If donating 0.25% of one's budget to assisting the world's poor is generous, then the United States is one of the most generous countries in the world, and I am one of the most generous people in the world.

From here:
"And perhaps most disturbing, more than half of Americans today believe that the United States spends 24 per cent of its budget on aid to poor countries. In reality, the figure is actually less than one-quarter of one percent -- so the public view is off the mark by about 10,000 percent. As individuals, Americans are not stingy. They personally donated more to tsunami relief in Asia than their own government did. But they are woefully uninformed and misinformed by the media through which they perceive the world."

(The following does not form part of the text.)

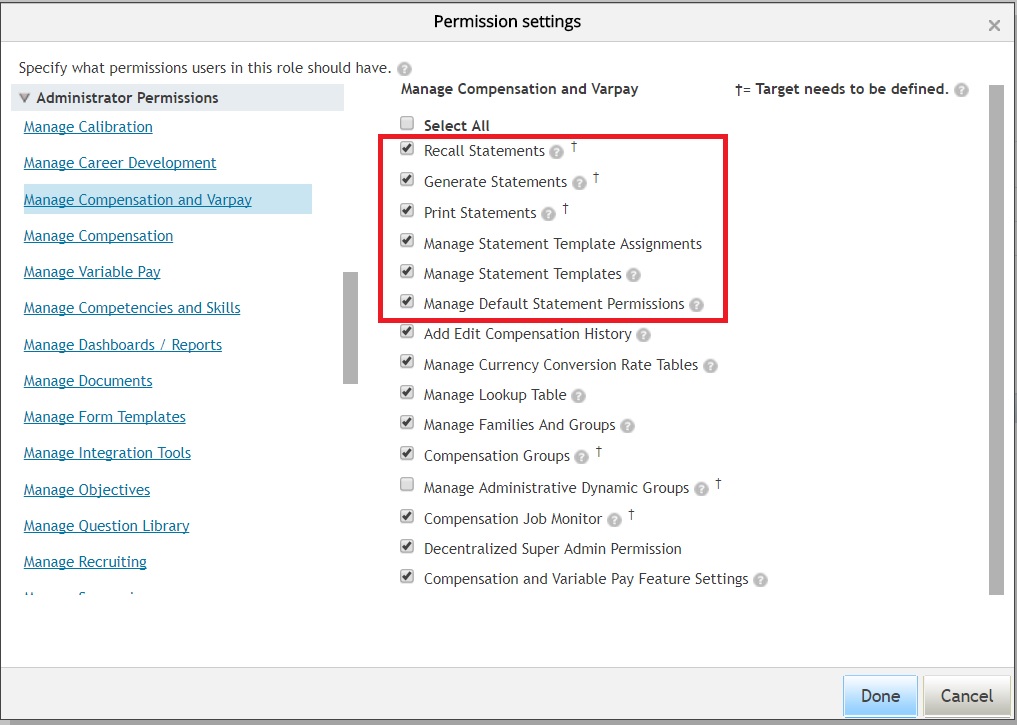Click help icon next to Recall Statements

click(556, 152)
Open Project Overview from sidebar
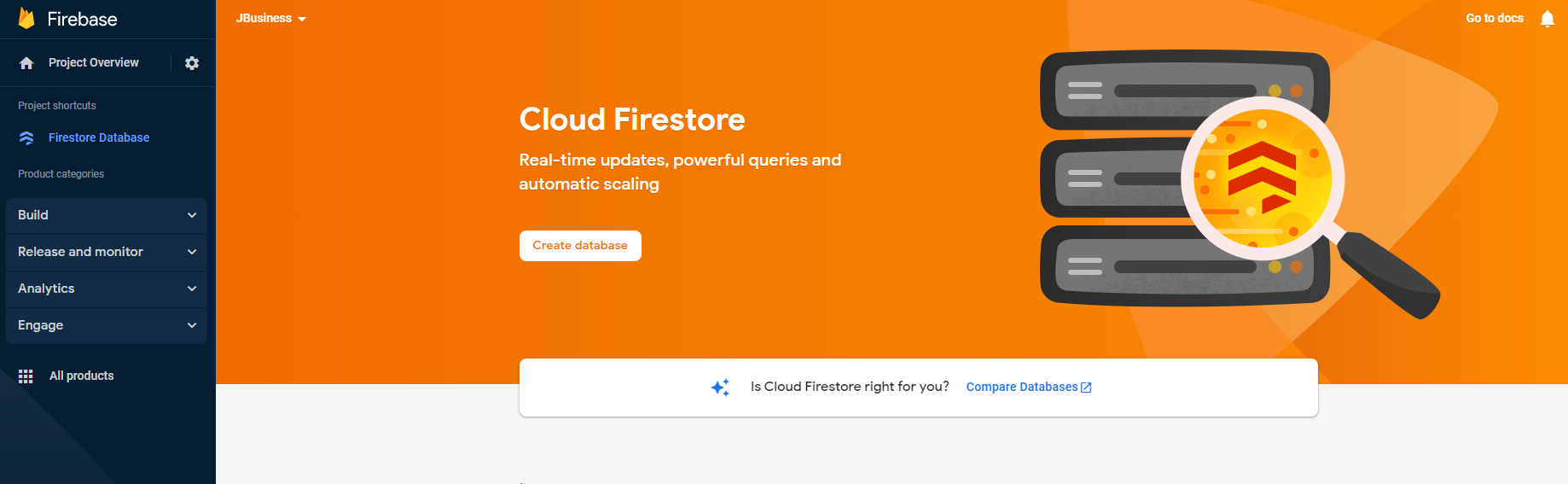The width and height of the screenshot is (1568, 484). coord(93,62)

The US government spends 0.25% of it's budget on foreign aid. Which at any rate comprises mostly military aid and loans - which must be paid back by the poor country's people, while the money routinely goes to developed nations' corporations to build often needless infrastructure (or needed only by extractive industries that sell the country's resources at cheap prices to rich foreigners while concentrating profits in the hands of a few well-connected businessmen), with kickbacks of course going to the countries' often corrupt leaders. Meanwhile the magic of compound interest ensures that poor people the world over will for a long time be in the perverse position of paying out more money in interest and debt repayment to the governments of the world's wealthiest countries than these same countries offer in foreign aid.

"One therefore is tempted to question just what the term 'aid' has come to mean. Etymologically, aid in its modern sense means to help, assist, afford support or relief. But in feudal law it meant a customary payment made by a vassal or tenant to his lord. There is a certain irony here, because what has principally been helped by U.S. aid programs is the U.S. balance of payments, U.S. industry and commerce, and long-range U.S. strategic goals. Over time the net flow of foreign exchange is not from the United States to aid-borrowing countries as implied in the modern connotation of the term 'aid,' but from the borrowers to the United States as in the feudal connotation. So-called foreign aid is, indeed, feudatory. Aid has imposed vassalage on developing countries in the form of contractual debt services which represent mortgages on their future balance-of-payments earning power, as well as heavy opportunity costs of foregoing actions designed to guide their economies towards self-sustaining growth according to their independent desires." (From Super Imperialism by Michael Hudson)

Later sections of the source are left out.